If the pregnancy is continued, a plan for delivery and neonatal care must be developed with the obstetrician and the family. As the pregnancy progresses, further studies may be of value in modifying this management plan (eg, detection of a complex heart defect by echocardiography). When appropriate, referral to a clinical geneticist should be considered for a more extended discussion of recurrence rates, future reproductive options, and evaluation of the risks of other family members.
HEALTH SUPERVISION FROM BIRTH TO 1 MONTH: NEWBORNS
Examination
Confirm the diagnosis of Down syndrome and review the karyotype with the parents. Review the phenotype. Discuss the specific findings with both parents whenever possible, and talk about the following potential clinical manifestations associated with the syndrome. These may have to be reviewed again at a subsequent meeting.
- Feeding problems.
- Hypotonia.
- Facial appearance.
- Check for strabismus, cataracts, and nystagmus at birth or by 6 months.
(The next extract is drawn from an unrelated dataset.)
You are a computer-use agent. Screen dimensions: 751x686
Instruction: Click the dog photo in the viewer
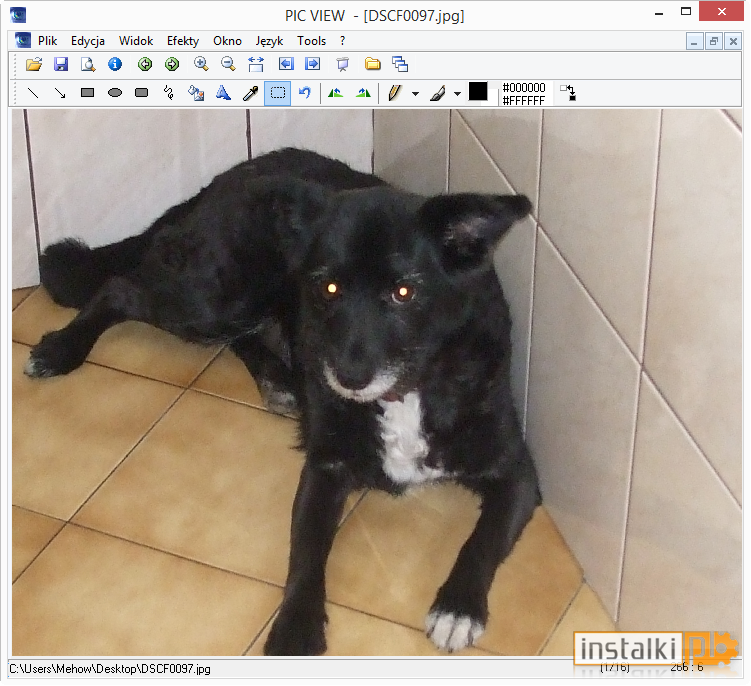tap(377, 382)
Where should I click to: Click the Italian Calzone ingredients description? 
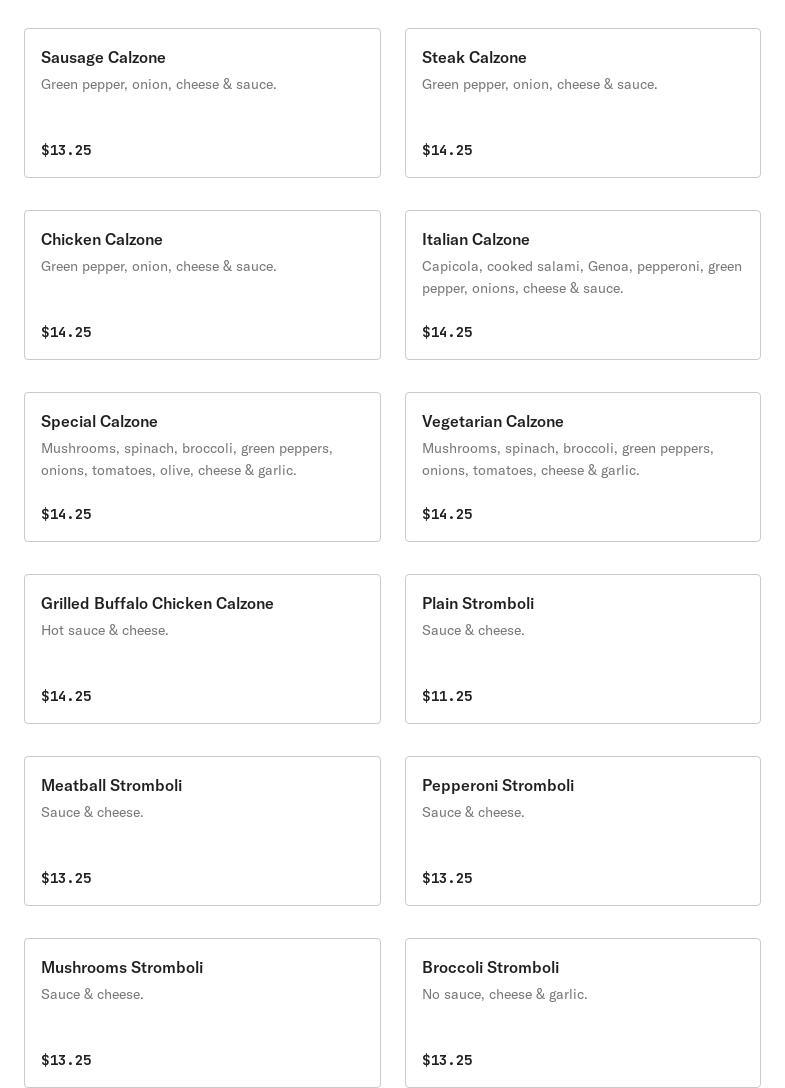tap(582, 277)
- Heart defects (~50% risk). Perform cardiac evaluation (echocardiogram recommended).
- Duodenal atresia.
- Leukemia--more common in children with Down syndrome than in the general population, but still rare (<1%); leukemoid reactions, on the other hand, are common.
- Congenital hypothyroidism (1% risk).
- Increased susceptibility to respiratory tract infections.
Anticipatory Guidance
Discuss the availability and efficacy of early intervention.
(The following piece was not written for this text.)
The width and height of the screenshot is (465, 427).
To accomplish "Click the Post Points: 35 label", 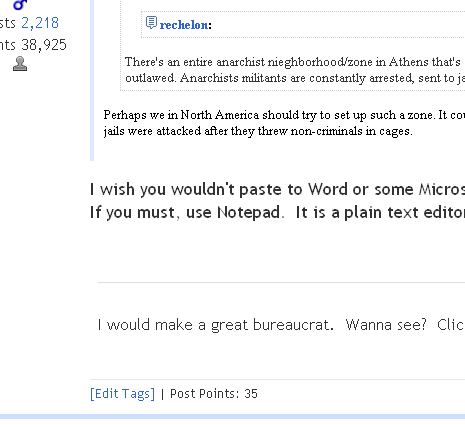I will pos(214,394).
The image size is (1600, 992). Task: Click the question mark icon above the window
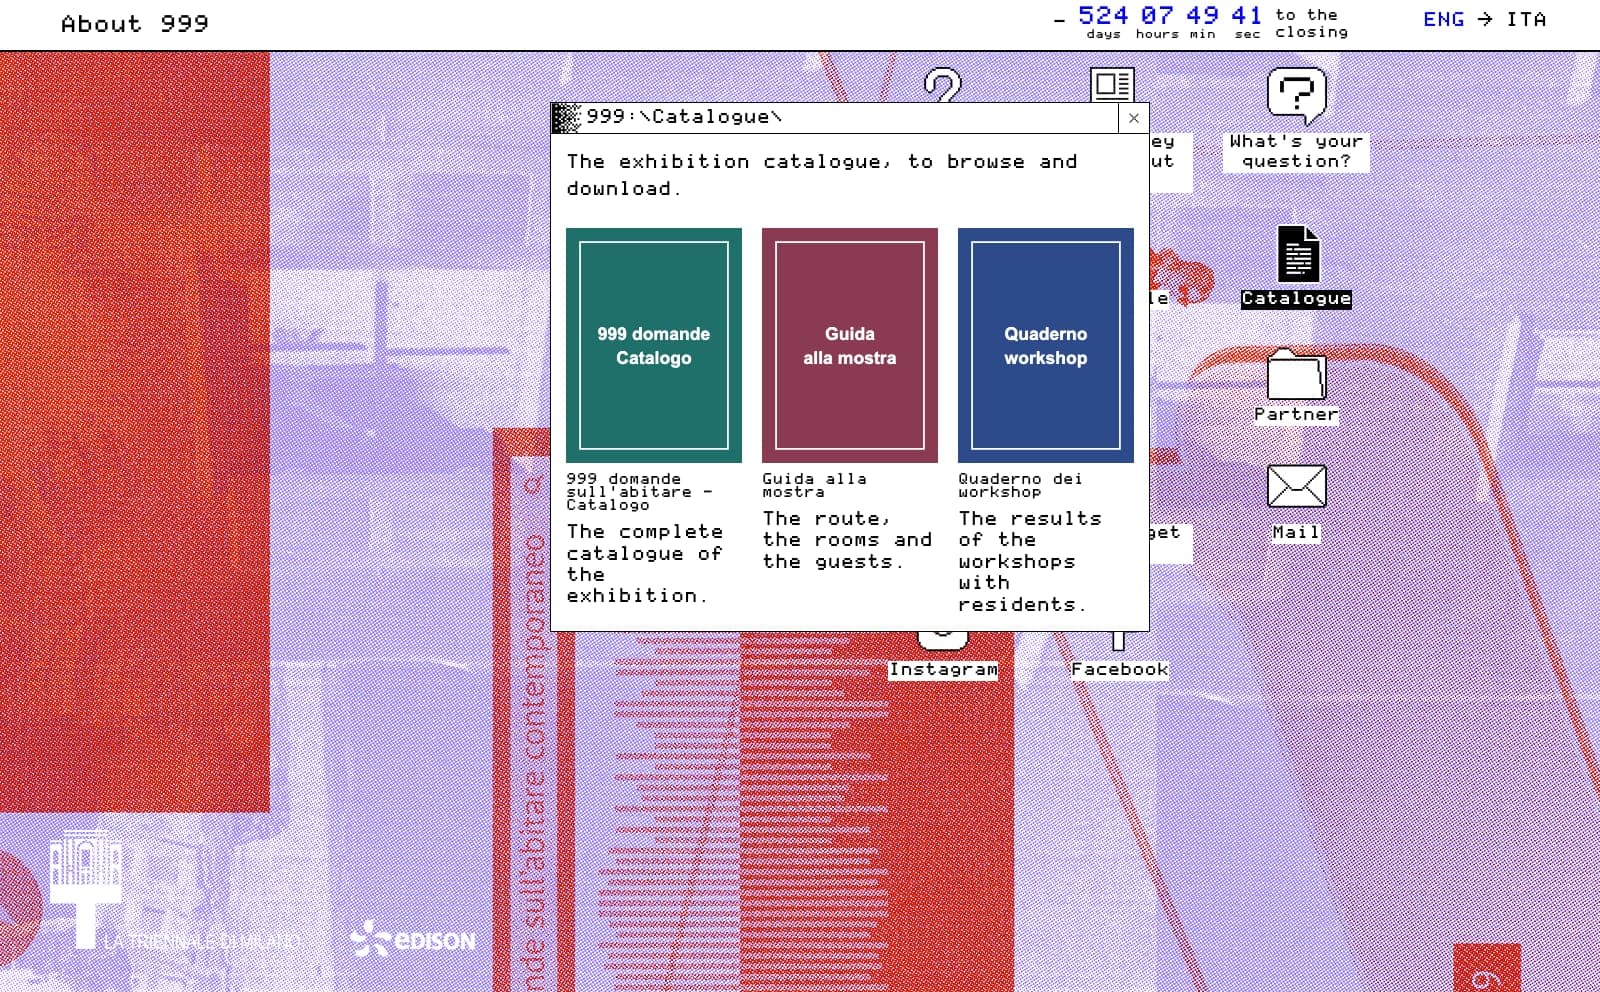[x=942, y=84]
- Discuss the early intervention services in the community.
- Inform the family of the availability of support and advice from the parents of other children with Down syndrome.
- Supply names of Down syndrome support groups and current books and pamphlets. (See "Bibliography and Resources for New Parents.")
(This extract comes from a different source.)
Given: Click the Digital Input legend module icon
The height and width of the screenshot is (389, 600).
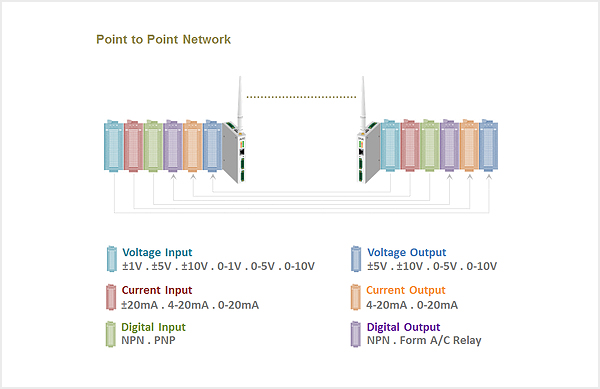Looking at the screenshot, I should (111, 334).
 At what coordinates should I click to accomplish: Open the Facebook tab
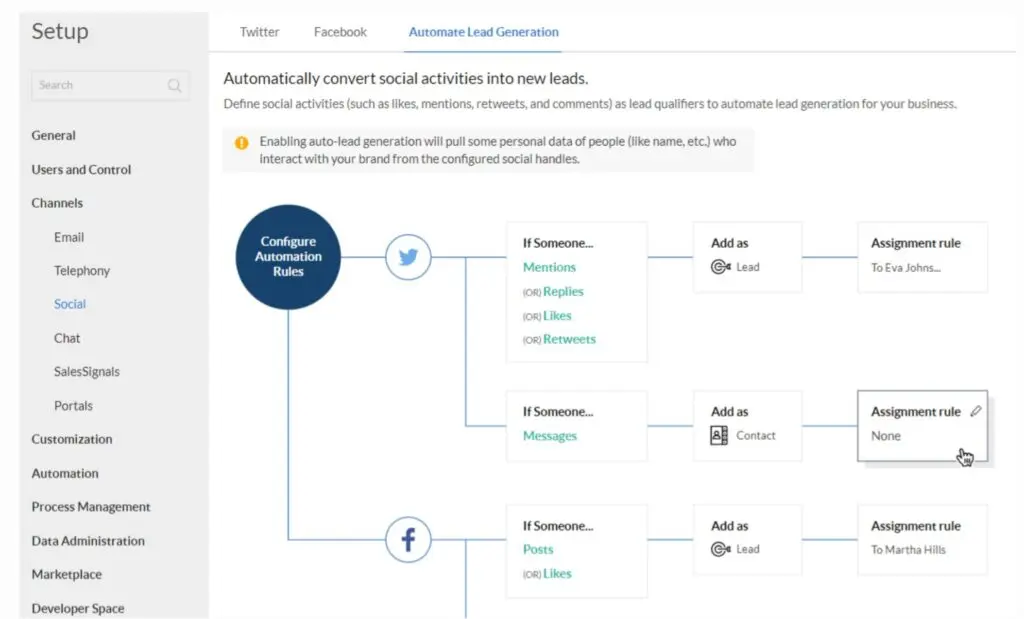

Discuss the strengths of the child and positive family experiences.
- Check on individual resources for support, such as family, clergy, and friends.
- Talk about how and what to tell other family members and friends. Review methods of coping with long-term disabilities.
Review the prenatal diagnosis and recurrence risk in subsequent pregnancies.
- Trisomy 21 has a recurrence risk of 1 in 100 until maternal age 35, when age-determined risks take precedence. Other family members do not have an increased risk of bearing children with abnormal chromosomes.
- Recurrence risk assessment in translocations is more complex; the pediatrician should consult a genetics specialist in such cases.
- Discuss unproven therapies.[3]
HEALTH SUPERVISION FROM 1 MONTH TO 1 YEAR: INFANCY
Examination
Physical examination and laboratory studies.
- Monitor the infant's hearing at each health supervision visit and review the risk of serous otitis media (~50% to 70%).[4] Use developmentally appropriate subjective and objective criteria. Refer the infant to an audiologist if necessary.
- Check for strabismus, cataracts, and nystagmus by 6 months, if not done at birth. At 6 to 12 months, check the infant's vision at each visit, using developmentally appropriate subjective and objective criteria. Refer the infant to an ophthalmologist if necessary by 9 months.
- Perform thyroid screening tests. Repeat at 4 to 6 months and at 12 months.[5]
Anticipatory Guidance
Review the infant's growth and development relative to other children with Down syndrome (see Down syndrome Growth Developmental Assessment Charts).[6]
Review availability of Down syndrome support groups. (See "Bibliography and Resources for New Parents.")
Observe the emotional status of parents and intrafamily relationships. Educate and support siblings and discuss sibling adjustments. At 6 to 12 months, review the psychological support and intrafamily relationships, including long-term planning, financial planning, and guardianship.
Review the early intervention services relative to the strengths and needs of the infant and family. (See "Bibliography and Resources for New Parents.") Check status at 6 to 12 months.